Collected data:
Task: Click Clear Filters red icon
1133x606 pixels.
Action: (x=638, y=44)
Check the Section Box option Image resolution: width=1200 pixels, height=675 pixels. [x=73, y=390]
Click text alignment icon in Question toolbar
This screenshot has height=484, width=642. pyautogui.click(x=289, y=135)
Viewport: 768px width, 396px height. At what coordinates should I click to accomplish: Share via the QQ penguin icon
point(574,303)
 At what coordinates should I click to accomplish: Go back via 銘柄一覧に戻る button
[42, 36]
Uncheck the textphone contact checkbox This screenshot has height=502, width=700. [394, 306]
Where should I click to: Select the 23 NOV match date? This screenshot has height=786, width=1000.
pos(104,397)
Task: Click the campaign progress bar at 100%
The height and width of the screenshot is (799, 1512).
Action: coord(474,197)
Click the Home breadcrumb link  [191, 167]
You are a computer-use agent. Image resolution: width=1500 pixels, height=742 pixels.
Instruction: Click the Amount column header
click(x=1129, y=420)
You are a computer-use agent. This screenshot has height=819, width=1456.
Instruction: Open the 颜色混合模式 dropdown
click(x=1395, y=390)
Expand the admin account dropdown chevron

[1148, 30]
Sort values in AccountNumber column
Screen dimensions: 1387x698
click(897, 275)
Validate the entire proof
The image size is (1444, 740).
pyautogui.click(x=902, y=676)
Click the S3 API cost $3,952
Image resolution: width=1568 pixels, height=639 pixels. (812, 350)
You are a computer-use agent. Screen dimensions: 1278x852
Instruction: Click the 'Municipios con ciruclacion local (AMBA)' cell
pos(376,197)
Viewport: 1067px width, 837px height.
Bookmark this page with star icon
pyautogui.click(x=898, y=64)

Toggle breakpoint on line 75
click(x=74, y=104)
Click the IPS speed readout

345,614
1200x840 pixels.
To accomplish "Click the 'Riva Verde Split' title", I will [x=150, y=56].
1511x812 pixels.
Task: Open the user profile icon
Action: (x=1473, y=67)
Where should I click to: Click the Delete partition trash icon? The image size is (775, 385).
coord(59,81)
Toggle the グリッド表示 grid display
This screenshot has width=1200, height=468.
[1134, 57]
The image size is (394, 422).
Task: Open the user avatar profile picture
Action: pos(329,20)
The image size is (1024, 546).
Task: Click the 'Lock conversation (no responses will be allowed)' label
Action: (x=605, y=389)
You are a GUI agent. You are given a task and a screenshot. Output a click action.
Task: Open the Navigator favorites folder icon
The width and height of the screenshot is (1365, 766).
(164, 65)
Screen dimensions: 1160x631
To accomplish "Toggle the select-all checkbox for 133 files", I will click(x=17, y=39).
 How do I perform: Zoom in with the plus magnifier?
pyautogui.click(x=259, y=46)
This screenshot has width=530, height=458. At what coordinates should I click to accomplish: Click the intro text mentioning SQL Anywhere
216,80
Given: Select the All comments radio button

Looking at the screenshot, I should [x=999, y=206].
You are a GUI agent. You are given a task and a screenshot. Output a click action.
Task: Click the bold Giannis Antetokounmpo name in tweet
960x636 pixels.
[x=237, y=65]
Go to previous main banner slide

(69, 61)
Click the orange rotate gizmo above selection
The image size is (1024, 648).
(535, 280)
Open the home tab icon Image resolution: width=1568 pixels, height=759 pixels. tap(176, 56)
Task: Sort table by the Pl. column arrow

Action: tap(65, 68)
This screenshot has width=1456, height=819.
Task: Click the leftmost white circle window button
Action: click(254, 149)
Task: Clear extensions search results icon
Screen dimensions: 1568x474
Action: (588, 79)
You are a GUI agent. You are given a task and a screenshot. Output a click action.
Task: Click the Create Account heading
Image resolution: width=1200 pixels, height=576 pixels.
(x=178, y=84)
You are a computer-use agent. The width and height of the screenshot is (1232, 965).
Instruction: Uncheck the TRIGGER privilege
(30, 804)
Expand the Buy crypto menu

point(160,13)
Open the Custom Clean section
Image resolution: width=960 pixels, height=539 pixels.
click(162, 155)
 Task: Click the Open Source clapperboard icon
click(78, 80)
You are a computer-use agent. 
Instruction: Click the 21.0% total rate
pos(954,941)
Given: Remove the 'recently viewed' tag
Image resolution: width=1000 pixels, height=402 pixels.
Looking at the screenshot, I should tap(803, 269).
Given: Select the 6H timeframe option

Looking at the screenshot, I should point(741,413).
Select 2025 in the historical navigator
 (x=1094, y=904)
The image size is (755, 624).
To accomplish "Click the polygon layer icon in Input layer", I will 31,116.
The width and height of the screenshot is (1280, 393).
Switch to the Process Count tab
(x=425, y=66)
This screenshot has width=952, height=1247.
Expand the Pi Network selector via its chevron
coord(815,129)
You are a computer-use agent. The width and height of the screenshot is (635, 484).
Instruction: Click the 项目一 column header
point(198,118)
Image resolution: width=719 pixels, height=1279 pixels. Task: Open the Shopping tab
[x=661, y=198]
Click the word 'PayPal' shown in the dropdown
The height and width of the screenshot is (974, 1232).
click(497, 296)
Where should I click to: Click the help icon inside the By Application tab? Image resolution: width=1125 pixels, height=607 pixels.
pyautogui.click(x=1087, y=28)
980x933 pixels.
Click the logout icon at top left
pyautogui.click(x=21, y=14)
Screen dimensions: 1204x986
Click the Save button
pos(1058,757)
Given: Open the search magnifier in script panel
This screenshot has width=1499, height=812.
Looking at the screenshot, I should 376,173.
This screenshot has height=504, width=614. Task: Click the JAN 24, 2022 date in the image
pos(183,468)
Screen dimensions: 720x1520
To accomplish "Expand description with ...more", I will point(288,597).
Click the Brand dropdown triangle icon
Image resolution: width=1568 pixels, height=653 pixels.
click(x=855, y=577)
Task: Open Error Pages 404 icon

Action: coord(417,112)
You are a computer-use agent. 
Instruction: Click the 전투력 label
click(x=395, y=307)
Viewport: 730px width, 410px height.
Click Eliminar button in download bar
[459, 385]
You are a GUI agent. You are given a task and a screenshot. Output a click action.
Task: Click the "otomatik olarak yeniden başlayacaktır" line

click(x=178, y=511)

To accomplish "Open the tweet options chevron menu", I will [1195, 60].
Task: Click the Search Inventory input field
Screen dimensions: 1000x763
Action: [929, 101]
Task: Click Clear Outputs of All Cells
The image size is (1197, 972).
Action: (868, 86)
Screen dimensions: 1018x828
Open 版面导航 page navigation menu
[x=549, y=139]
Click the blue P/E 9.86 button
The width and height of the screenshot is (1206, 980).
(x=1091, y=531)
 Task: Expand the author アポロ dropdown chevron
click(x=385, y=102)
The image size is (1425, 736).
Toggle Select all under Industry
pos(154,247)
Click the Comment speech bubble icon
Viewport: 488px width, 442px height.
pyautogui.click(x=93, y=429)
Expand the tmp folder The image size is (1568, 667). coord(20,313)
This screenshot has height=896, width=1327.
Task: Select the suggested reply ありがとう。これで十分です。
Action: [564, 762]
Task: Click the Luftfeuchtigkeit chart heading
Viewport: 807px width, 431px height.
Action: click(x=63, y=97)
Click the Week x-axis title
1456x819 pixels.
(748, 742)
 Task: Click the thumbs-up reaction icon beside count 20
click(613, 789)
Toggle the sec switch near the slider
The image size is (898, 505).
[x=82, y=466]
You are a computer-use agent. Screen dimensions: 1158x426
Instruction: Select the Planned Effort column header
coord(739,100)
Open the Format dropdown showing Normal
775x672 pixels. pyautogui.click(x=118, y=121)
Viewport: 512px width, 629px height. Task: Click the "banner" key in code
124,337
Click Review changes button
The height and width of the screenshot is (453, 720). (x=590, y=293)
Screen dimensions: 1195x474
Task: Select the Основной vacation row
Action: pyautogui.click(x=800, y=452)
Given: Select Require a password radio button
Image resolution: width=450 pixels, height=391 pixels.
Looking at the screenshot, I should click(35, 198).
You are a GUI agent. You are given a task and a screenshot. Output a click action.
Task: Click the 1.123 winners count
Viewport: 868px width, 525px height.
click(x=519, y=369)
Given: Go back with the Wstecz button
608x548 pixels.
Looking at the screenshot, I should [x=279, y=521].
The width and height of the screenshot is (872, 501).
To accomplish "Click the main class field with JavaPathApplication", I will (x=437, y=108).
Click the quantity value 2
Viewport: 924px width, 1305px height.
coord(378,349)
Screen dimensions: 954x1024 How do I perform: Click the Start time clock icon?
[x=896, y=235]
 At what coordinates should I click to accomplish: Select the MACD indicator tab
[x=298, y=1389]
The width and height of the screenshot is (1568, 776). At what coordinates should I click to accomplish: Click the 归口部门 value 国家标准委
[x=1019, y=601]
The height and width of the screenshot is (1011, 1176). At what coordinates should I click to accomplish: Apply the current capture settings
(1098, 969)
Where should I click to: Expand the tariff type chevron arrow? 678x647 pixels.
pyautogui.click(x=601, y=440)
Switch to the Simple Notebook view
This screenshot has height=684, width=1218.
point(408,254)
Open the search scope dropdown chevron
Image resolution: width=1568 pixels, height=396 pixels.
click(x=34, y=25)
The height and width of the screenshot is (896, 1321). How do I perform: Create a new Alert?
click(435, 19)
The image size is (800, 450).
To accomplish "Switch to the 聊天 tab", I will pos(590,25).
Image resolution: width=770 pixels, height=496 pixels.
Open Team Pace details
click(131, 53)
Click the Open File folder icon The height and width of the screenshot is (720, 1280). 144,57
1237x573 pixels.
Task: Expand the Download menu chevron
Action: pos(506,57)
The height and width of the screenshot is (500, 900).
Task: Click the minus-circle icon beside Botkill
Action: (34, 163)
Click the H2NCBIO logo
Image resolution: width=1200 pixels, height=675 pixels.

**ACTIVITY**
Copy out, word for word, the part of the entries above that begins at the line with "Viewport: 512px width, 629px" and ends at the line with "Task: Click the 1.123 winners count", including both.

**EXERCISE RESPONSE**
Viewport: 512px width, 629px height. Task: Click the "banner" key in code
124,337
Click Review changes button
The height and width of the screenshot is (453, 720). (x=590, y=293)
Screen dimensions: 1195x474
Task: Select the Основной vacation row
Action: pyautogui.click(x=800, y=452)
Given: Select Require a password radio button
Image resolution: width=450 pixels, height=391 pixels.
Looking at the screenshot, I should click(35, 198).
You are a GUI agent. You are given a task and a screenshot. Output a click action.
Task: Click the 1.123 winners count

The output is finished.